# Can a photon move at another speed that's not the speed of light?

I was reading an article about the new collider photon-photon, and the writer says "the scientists accelerate photons in a very high speed".

It's non sense to me, because as far I know a photon only moves on the speed of light.

So my question is: Can a photon move at another speed that's not the speed of light?

EDIT:

This is the article about photon-photon collider:

http://www.theverge.com/2014/5/18/5724658/photon-collider-could-turn-light-into-matter

I found the snippet about accelerating photons at a very high speed in this Portuguese article:

http://meiobit.com/287429/colison-foton-foton-proposta-transformar-luz-em-materia/

• Photons only move with the speed of light. Can you give the link to the article please? May 19, 2014 at 19:30
• probably protons not photons May 19, 2014 at 19:34
• Photons, not protons May 19, 2014 at 20:05
• I put the link of portuguese article in the question May 19, 2014 at 20:12
• I don't speak Portuguese well, but the sentence "a colisão de dois fótons a uma velocidade altíssima resultaria na criação de um elétron e um pósitron" seems to phrase the collision as being "high-speed"; it probably was supposed to be "high-energy", but the writer just mixed the words. May 19, 2014 at 20:30

Yes, normally $c$ is for speed of light in vacuum at which light travels at its maximum speed. However if I were to put, say, atmosphere or diamond in from of a light beam, the light would travel slower than $c$, therefore I conclude yes its possible to travel slower than the TRUE speed of light.
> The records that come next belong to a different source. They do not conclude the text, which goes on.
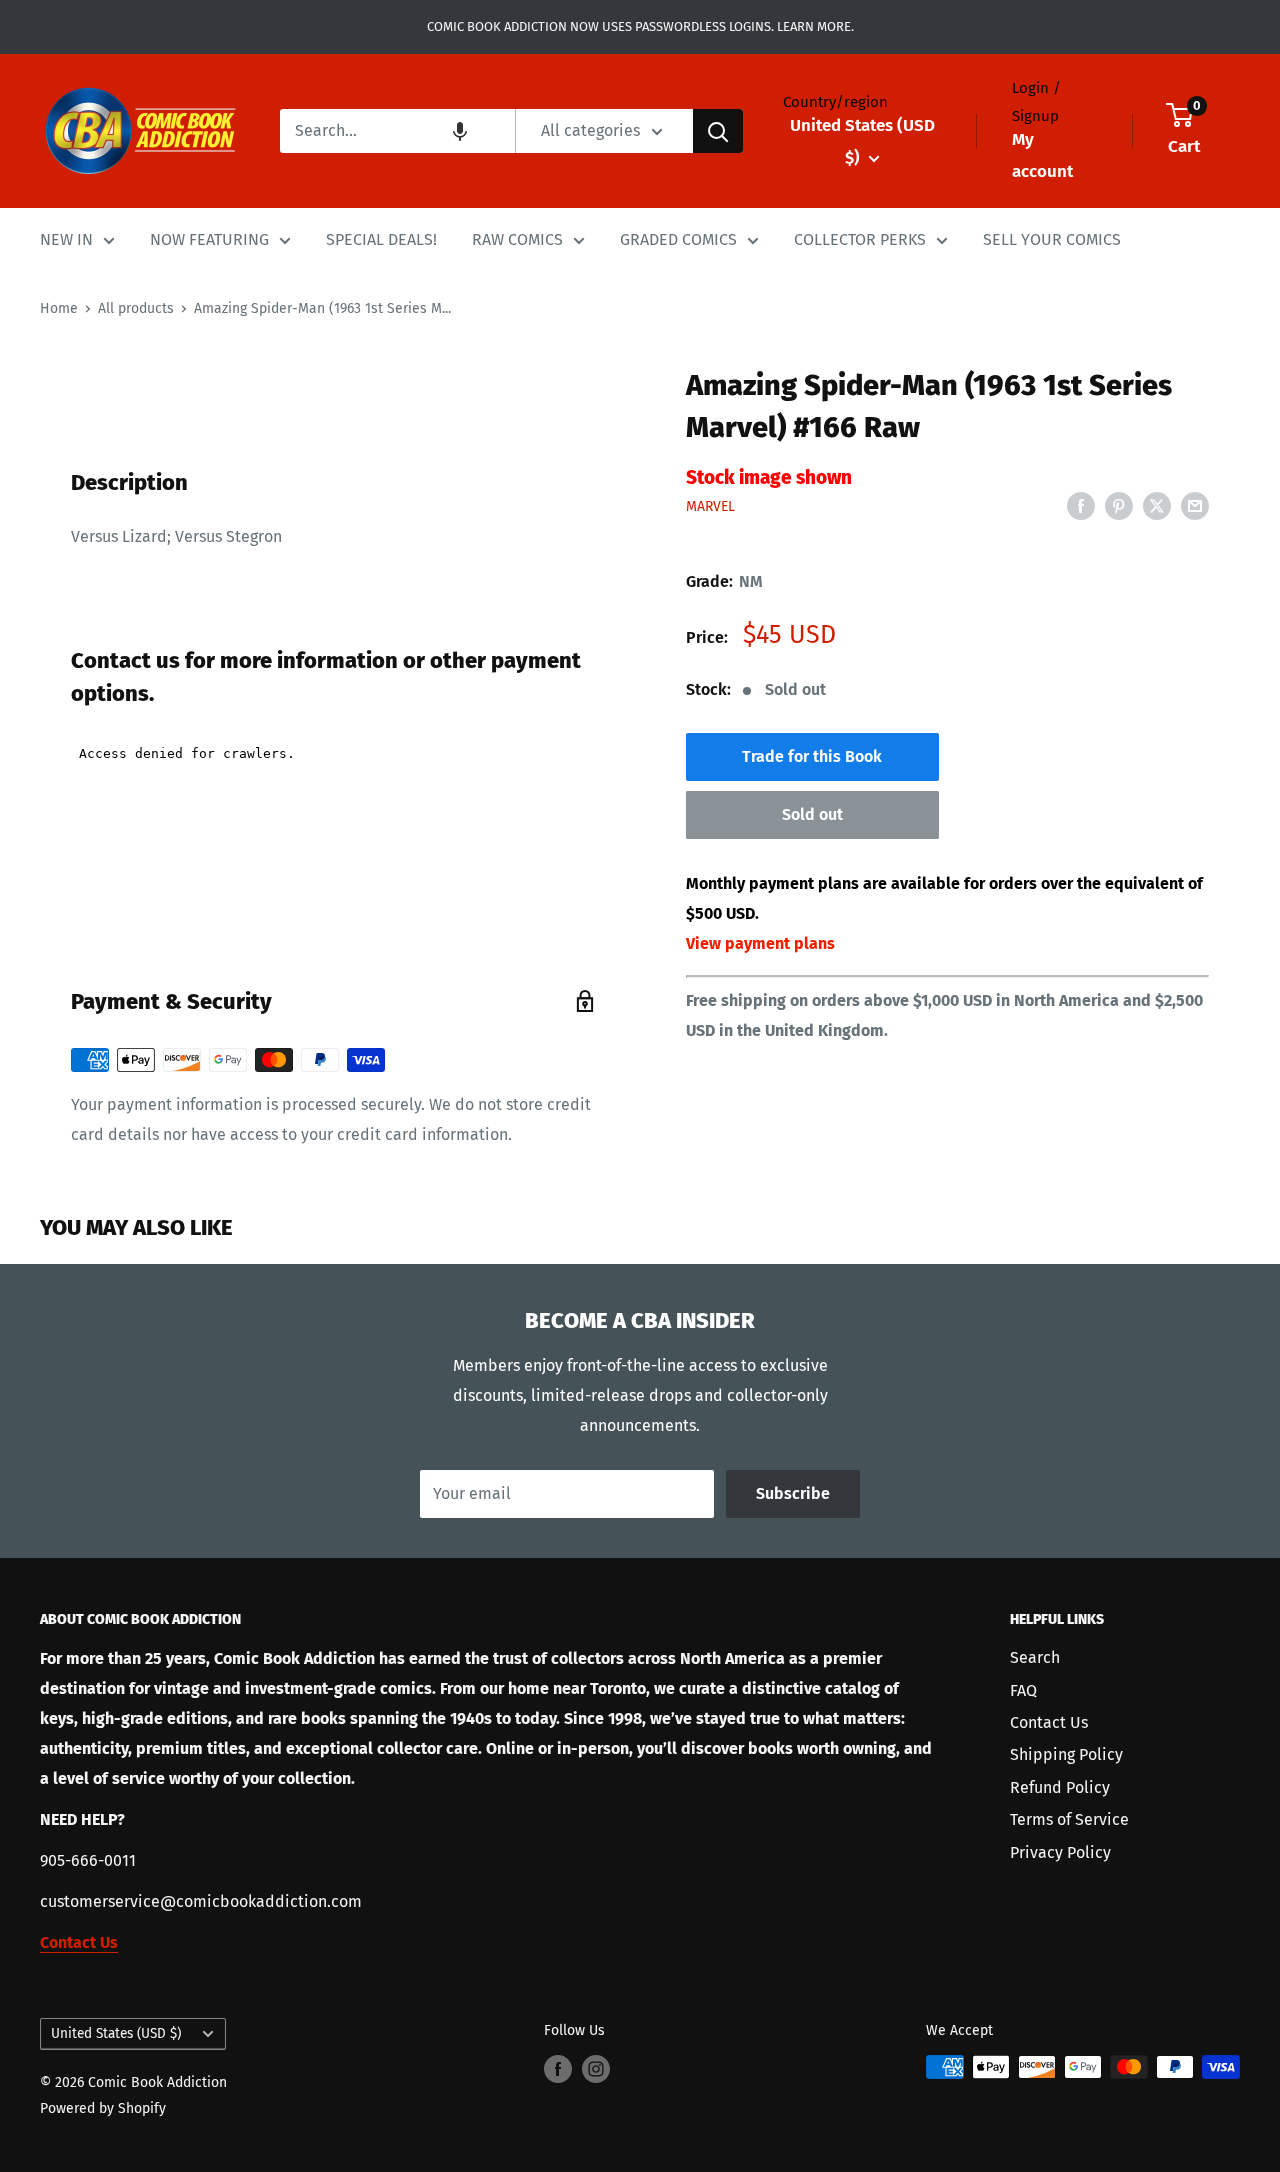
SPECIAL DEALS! (381, 239)
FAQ (1023, 1690)
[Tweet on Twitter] (1157, 506)
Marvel (710, 506)
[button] (460, 131)
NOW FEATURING (209, 239)
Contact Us (1049, 1722)
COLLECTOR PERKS (860, 239)
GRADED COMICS (678, 239)
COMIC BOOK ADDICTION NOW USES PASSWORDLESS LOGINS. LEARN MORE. (640, 26)
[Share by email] (1195, 506)
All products (136, 308)
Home (59, 308)
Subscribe (793, 1493)
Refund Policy (1060, 1787)
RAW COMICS (517, 239)
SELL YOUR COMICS (1052, 239)
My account (1042, 155)
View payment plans (760, 943)
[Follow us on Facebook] (558, 2069)
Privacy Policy (1060, 1852)
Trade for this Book (812, 756)
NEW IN (66, 239)
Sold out (812, 814)
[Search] (718, 131)
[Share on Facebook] (1081, 506)
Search (1035, 1657)
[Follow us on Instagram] (596, 2069)
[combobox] (397, 131)
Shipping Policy (1066, 1754)
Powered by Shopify (103, 2108)
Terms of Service (1069, 1819)
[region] (332, 354)
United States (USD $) (116, 2033)
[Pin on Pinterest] (1119, 506)
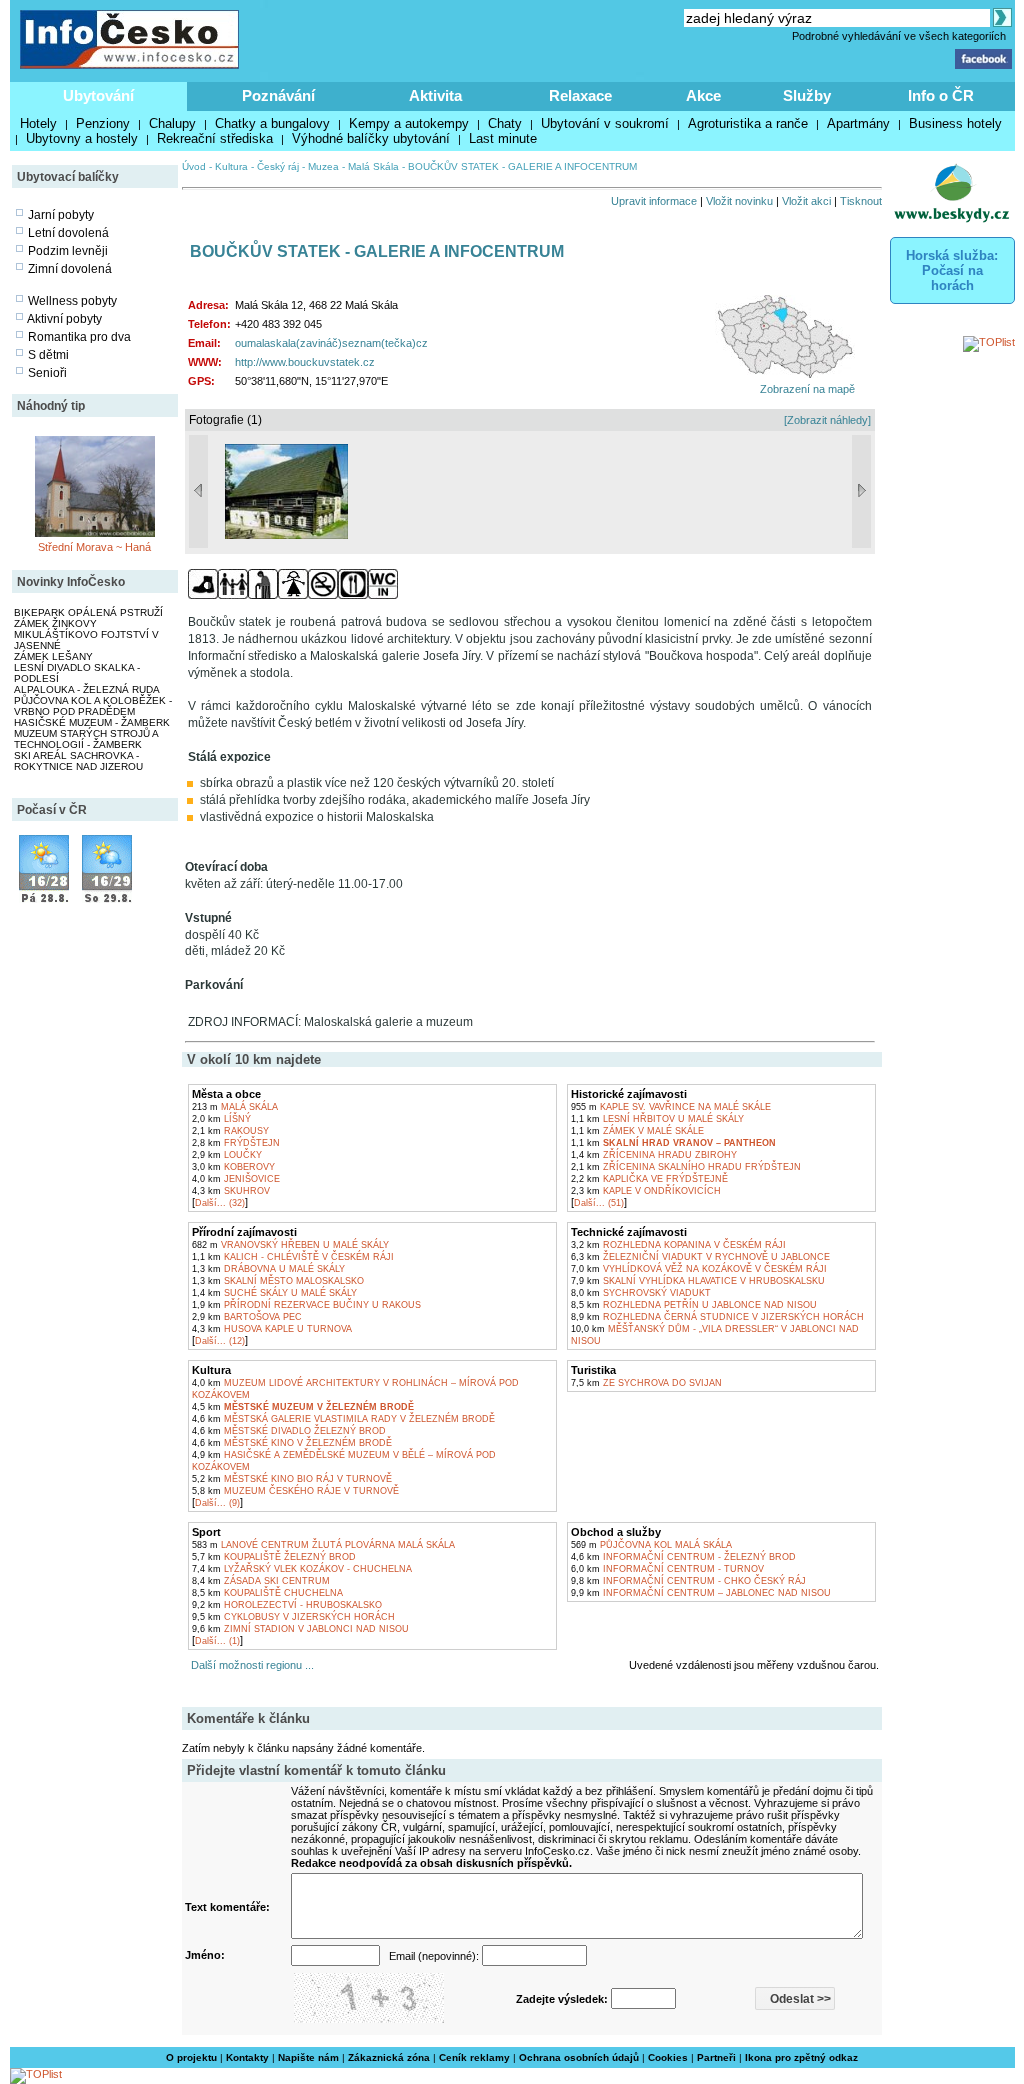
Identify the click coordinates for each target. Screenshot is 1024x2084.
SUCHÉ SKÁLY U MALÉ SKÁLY (274, 1293)
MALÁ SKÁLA (235, 1107)
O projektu (191, 2057)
Next, to elaborate, in 1905, Einstein's miracle year, he proposed his mass-energy equivalence theory which is $E=mc^2$. This must mean, with some simple rearranging, we understand that mass can be converted in energy and vice-versa. That in mind, a photon is an packet of energy in basic definition. That in mind, we can convert the photons into mass using the formula rearranged: $m=E/c^2$ which means we can even make light travel even at 0 indirectly.